MATÉRIA DE FACTO. JUÍZOS DE DIREITO. ASSOCIAÇÕES. ATOS ILÍCITOS DOS SEUS REPRESENTANTES. RESPONSABILIDADE CIVIL DA ASSOCIAÇÃO. SOLIDARIEDADE
APELAÇÃO Nº 247/23.1T8FVN.C1
Relator: ALBERTO RUÇO
Data do Acórdão: 27-05-2025
Tribunal: TRIBUNAL JUDICIAL DA COMARCA DE LEIRIA – FIGUEIRÓ DOS VINHOS – JUÍZO DE COMPETÊNCIA GENÉRICA
Legislação: ARTIGOS 163.º, 258.º, 483.º, 494.º, 496.º, 500.º, 507.º E 1305.º DO CÓDIGO CIVIL.
Sumário:
I – Os juízos de direito, tal como os juízos de valor, não são descritivos da realidade e, por isso, não integram a matéria de facto declarada provada ou não provada na sentença; muito embora versem sobre a realidade factual, operam sobre ela para a qualificar juridicamente de acordo com a valoração estabelecida na lei.
II – Saber se o Réu agiu em representação da Ré associação, ou não agiu, é uma conclusão de natureza jurídica que se retirará, ou não, face aos factos que resultarem provados a respeito daquilo que o Réu fez.

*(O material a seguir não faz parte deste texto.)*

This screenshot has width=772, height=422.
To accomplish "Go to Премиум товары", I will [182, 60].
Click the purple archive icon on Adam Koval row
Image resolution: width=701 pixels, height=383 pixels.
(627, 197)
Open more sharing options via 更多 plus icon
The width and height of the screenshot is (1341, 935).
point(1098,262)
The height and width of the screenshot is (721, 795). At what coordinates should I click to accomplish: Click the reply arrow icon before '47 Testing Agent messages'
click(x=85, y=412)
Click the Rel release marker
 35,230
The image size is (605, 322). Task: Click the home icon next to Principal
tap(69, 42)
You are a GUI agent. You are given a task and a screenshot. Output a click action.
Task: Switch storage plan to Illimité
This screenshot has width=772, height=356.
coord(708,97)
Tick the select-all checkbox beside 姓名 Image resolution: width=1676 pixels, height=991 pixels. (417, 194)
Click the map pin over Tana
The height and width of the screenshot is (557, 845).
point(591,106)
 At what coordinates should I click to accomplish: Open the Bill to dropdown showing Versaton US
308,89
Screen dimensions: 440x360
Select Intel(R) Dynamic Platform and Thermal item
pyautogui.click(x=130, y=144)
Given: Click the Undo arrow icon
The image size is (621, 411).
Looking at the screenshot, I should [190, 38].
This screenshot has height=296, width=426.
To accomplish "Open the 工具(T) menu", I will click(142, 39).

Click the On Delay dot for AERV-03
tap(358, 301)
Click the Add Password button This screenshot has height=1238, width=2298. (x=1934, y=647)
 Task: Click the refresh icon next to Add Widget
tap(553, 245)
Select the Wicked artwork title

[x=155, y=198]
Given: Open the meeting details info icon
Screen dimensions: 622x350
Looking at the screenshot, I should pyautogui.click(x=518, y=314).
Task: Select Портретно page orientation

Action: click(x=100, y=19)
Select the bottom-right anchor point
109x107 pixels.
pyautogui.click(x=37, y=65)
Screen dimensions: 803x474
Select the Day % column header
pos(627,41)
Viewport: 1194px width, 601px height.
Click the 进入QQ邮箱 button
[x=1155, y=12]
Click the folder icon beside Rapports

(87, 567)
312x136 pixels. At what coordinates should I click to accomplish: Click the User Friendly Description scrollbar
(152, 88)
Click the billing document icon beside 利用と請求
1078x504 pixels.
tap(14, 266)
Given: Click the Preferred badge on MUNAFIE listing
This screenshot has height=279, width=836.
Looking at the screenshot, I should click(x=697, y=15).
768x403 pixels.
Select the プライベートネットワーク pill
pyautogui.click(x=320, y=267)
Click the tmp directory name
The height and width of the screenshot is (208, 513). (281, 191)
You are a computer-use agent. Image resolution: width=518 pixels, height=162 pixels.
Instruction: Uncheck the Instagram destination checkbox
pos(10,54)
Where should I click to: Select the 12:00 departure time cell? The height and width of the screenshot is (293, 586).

Por conseguinte, as afirmações no sentido de que o Réu não agiu apenas como representante da Ré associação, mas também fora dessa relação de representação; que o «… o Réu entendeu por si próprio, construir duas charcas de água …»; que o Réu «… por si próprio face à decisão por si tomada»; «…mas após decisão pessoal deste…» e «…com máquinas a mando do Réu, contratadas em nome da Ré associação …» não podem constar da matéria de facto provada.
III- Obrigando-se a associação pela assinatura de dois membros da direção, sendo uma obrigatória, a do presidente, inexistindo tal deliberação, então o Réu agiu fora dos poderes de representação, sendo responsável pelas consequências danosas da sua ação, respondendo a Ré associação solidariamente, nos termos do artigo 500º e 507.º, ambos do Código Civil, perante os autores.